:: Task details ::
Go to the line that includes "[Advertisement] (311, 2125)" and retype it, then every line after it to the end of the data, adding nothing.

—————

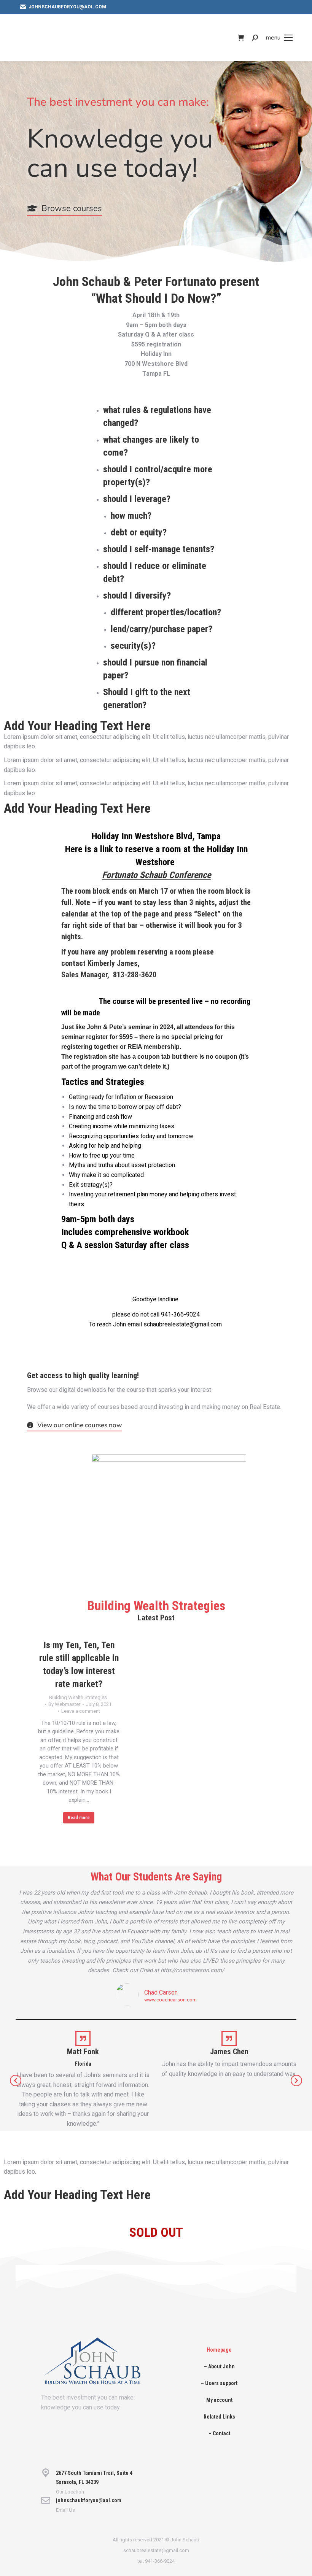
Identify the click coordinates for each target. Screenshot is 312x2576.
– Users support (219, 2383)
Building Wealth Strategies (78, 1697)
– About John (219, 2366)
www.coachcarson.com (170, 2000)
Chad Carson (161, 1992)
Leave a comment (80, 1711)
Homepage (219, 2350)
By (64, 1704)
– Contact (219, 2433)
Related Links (219, 2417)
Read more (79, 1817)
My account (219, 2400)
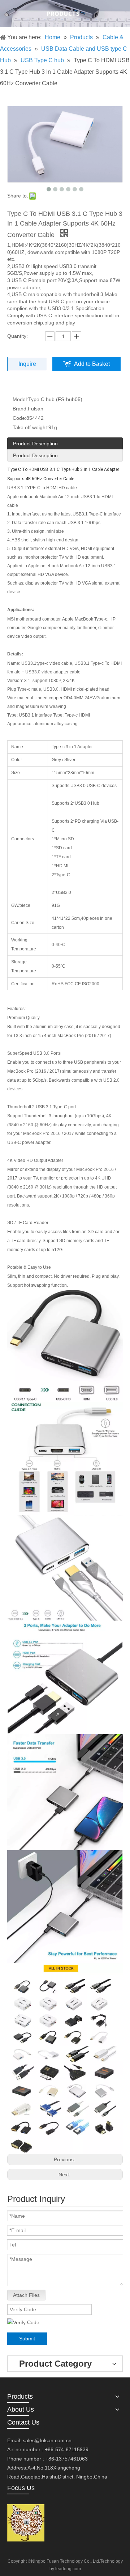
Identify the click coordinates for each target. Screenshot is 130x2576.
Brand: (20, 409)
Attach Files (26, 2295)
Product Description (35, 443)
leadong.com (68, 2568)
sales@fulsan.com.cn (47, 2440)
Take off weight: (30, 427)
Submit (27, 2338)
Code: (19, 418)
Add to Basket (92, 364)
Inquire (27, 364)
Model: (20, 399)
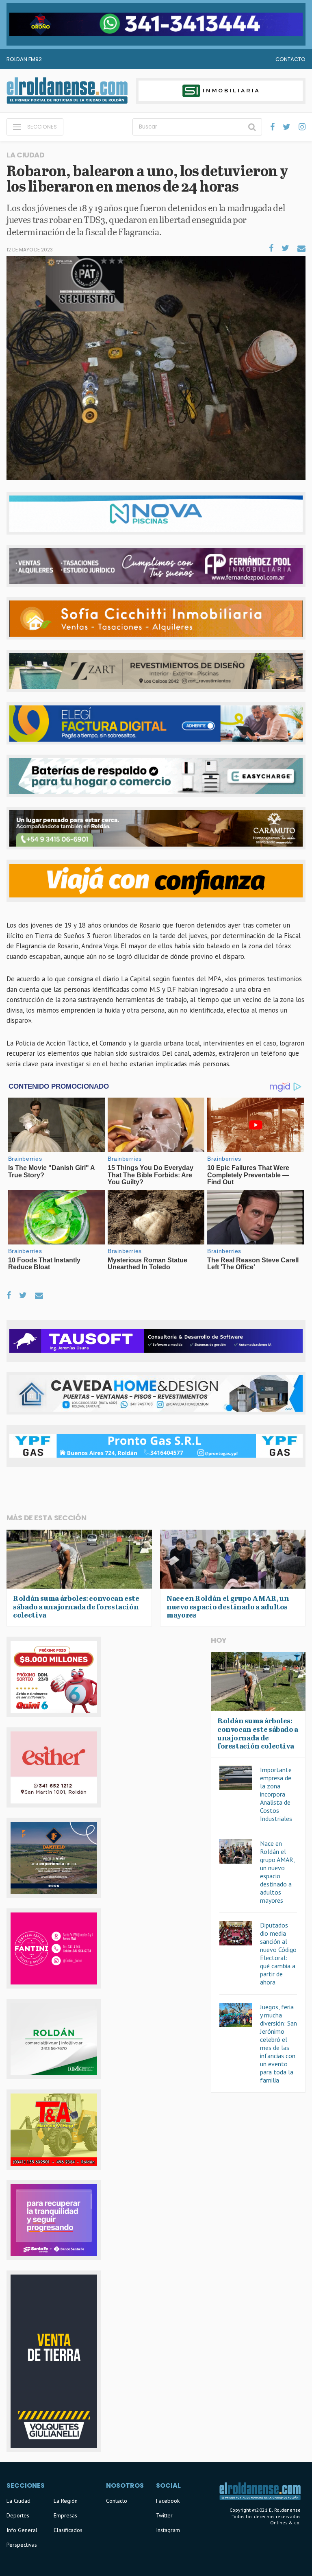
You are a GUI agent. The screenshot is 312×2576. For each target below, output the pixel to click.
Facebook (168, 2500)
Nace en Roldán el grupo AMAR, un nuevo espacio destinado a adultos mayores (277, 1871)
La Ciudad (18, 2500)
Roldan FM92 (24, 59)
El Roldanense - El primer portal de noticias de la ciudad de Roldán (67, 90)
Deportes (17, 2515)
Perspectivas (21, 2544)
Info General (21, 2530)
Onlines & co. (285, 2522)
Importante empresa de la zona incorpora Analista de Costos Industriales (276, 1794)
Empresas (65, 2515)
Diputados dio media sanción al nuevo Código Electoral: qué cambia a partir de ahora (278, 1953)
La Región (66, 2500)
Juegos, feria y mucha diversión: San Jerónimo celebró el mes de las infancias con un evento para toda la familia (278, 2043)
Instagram (168, 2530)
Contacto (290, 59)
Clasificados (68, 2530)
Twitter (164, 2515)
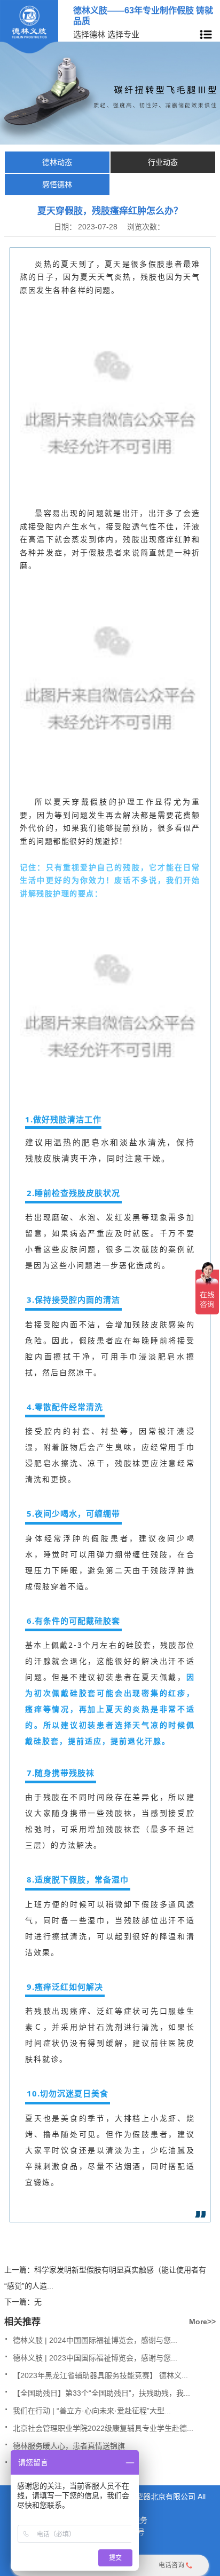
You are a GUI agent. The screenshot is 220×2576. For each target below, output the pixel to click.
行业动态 (163, 162)
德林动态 (57, 162)
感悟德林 (57, 184)
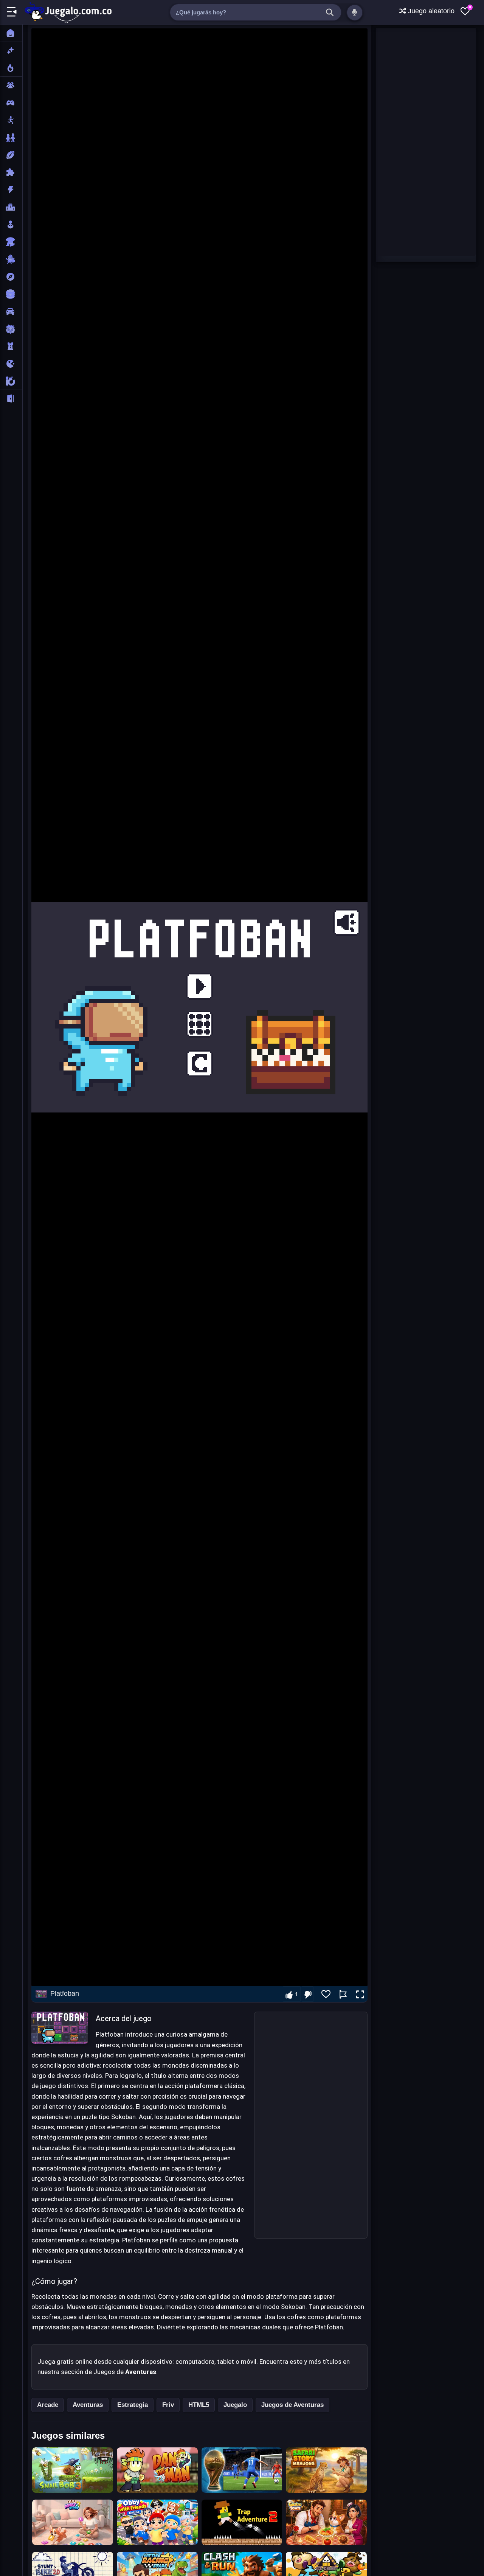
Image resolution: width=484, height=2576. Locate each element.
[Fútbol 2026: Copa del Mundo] (242, 2470)
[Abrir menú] (12, 12)
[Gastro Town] (326, 2522)
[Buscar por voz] (354, 12)
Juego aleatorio (430, 11)
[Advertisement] (311, 2125)
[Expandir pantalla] (360, 1994)
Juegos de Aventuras (292, 2404)
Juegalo (235, 2404)
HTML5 (198, 2404)
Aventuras (88, 2404)
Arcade (47, 2404)
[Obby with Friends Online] (157, 2522)
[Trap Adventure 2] (242, 2522)
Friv (168, 2404)
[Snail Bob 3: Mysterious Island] (72, 2470)
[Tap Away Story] (72, 2522)
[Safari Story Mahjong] (326, 2470)
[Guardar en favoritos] (326, 1994)
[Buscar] (329, 12)
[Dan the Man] (157, 2470)
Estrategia (132, 2404)
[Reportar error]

—————

:: Solution for this task ::
[Advertisement] (311, 2125)
[Expandir pantalla] (360, 1994)
Juegos de Aventuras (292, 2404)
Juegalo (235, 2404)
HTML5 (198, 2404)
Aventuras (88, 2404)
Arcade (47, 2404)
[Obby with Friends Online] (157, 2522)
[Trap Adventure 2] (242, 2522)
Friv (168, 2404)
[Snail Bob 3: Mysterious Island] (72, 2470)
[Tap Away Story] (72, 2522)
[Safari Story Mahjong] (326, 2470)
[Guardar en favoritos] (326, 1994)
[Buscar] (329, 12)
[Dan the Man] (157, 2470)
Estrategia (132, 2404)
[Reportar error]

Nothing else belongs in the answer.